SPM scores inch up for 2018

Datuk Amin Senin holds up a copy of the SPM result analysis report at the Ministry of Education in Putrajaya March 14, 2019. — Picture by Shafwan Zaidon
Datuk Amin Senin holds up a copy of the SPM result analysis report at the Ministry of Education in Putrajaya March 14, 2019. — Picture by Shafwan Zaidon

KUALA LUMPUR, March 14 — Students performed better in the Sijil Pelajaran Malaysia (SPM) examination last year compared to the previous cohort, the Education director-general disclosed today.

Datuk Amin Senin said the national grade point average improved to 4.89 from 4.90 the previous year, with a smaller figure indicating better results.

“Our marginal increase in performance is also considered normal for a public exam which is also offered through non-criteria ways,” he said referring candidates not enrolled in public schools. 

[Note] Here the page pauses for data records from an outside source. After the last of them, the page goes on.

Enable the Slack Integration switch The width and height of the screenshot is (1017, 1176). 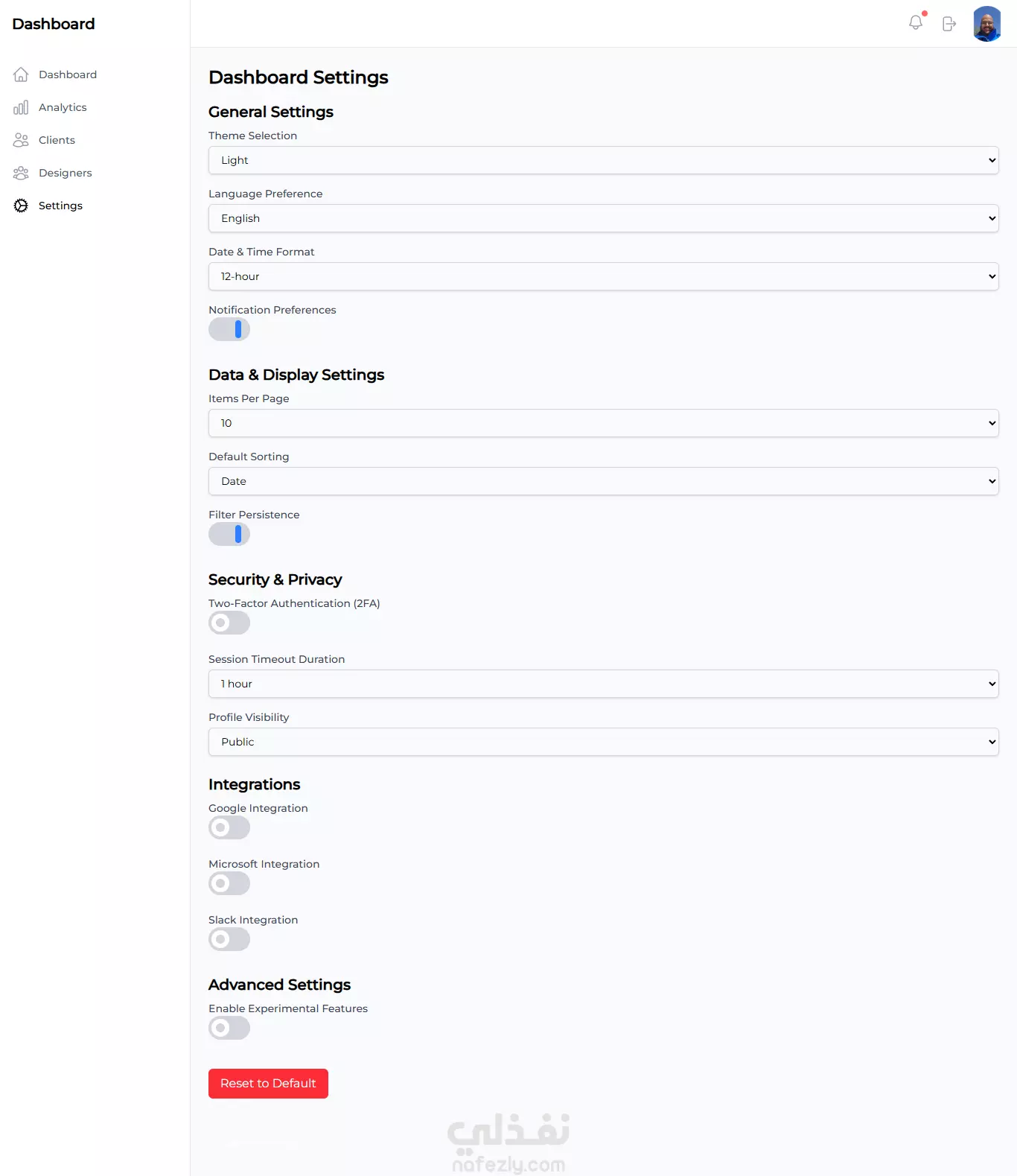(x=229, y=939)
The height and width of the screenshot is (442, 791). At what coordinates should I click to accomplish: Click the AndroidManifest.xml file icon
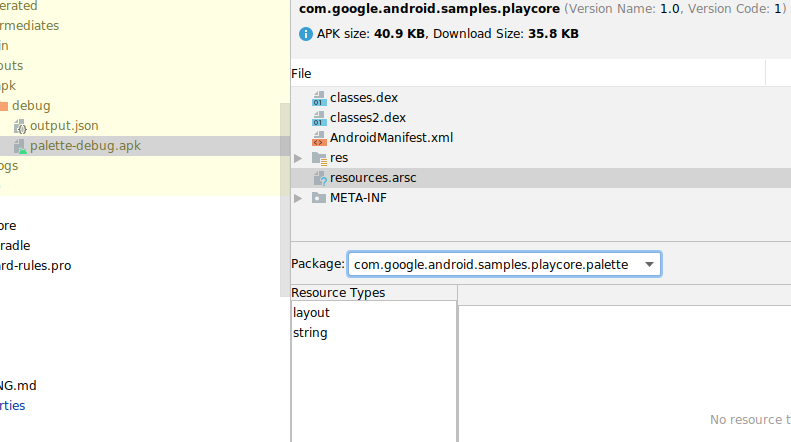point(319,138)
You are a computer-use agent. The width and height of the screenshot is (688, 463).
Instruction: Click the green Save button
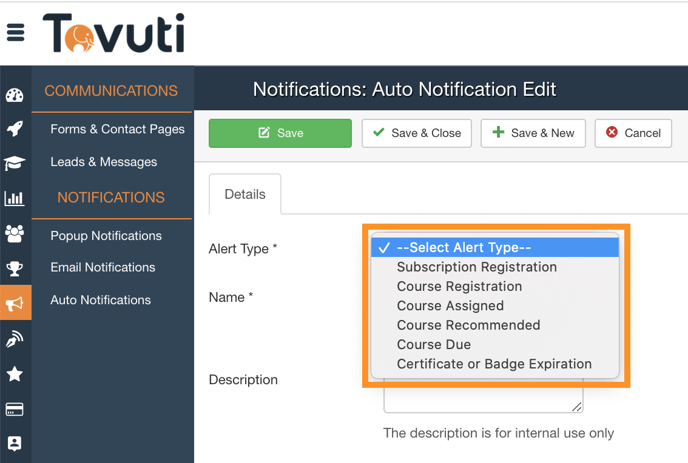coord(280,133)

Amin said the improvement was likely attributable to the inclusion of more questions using the High-Level Thinking Skills (KBAT) format.

“These questions test the students on four main characteristics; their inventive and analytical thinking skills, before needing them to evaluate and then apply the information in their answers,” he said.

Amin said about 30 per cent of questions in the SPM examinations were in the KBAT format, up from the 20 per cent at its point of introduction in 2014.

He noted that results for History had improved the most among all subjects last year, noting it was compulsory for students to obtain a pass for it to qualify for a SPM certificate.

However, language subjects recorded a marginal drop across the board.

“We actually don’t know why the language performance has declined, but we are aware reading is not one of the strongest subjects,” he told a press conference today.

“That is why we are revamping our Nilam reading program to encourage more critical thinking alongside reading,” he said.

Nilam, or Nadi Ilmu Amalan Membaca, is a program introduced in schools in 1999 by the ministry to inculcate reading as a habit.

Points were awarded to students under the Nilam program for every book they read, with rewards at the end of the schooling year as incentives to students.

Amin also highlighted how students had excelled more in questions which required more inventive and evaluative thinking skills.

“The students however were not as good in questions that required more analytical thinking skills and the application of the information,” he said.

Amin revealed 2.2 per cent or 8,436 from the 421,706 students managed to score As in all subjects, while 19 per cent scored at least Cs in all subjects.

Some 37.7 per cent of students barely made the grade by scoring E in all papers, while 1.12 per cent of them failed all their subjects.

“The ones who failed all the subjects could be students who are not enrolled in public schools, as they would have been required to sit for at least seven subjects,” Amin explained.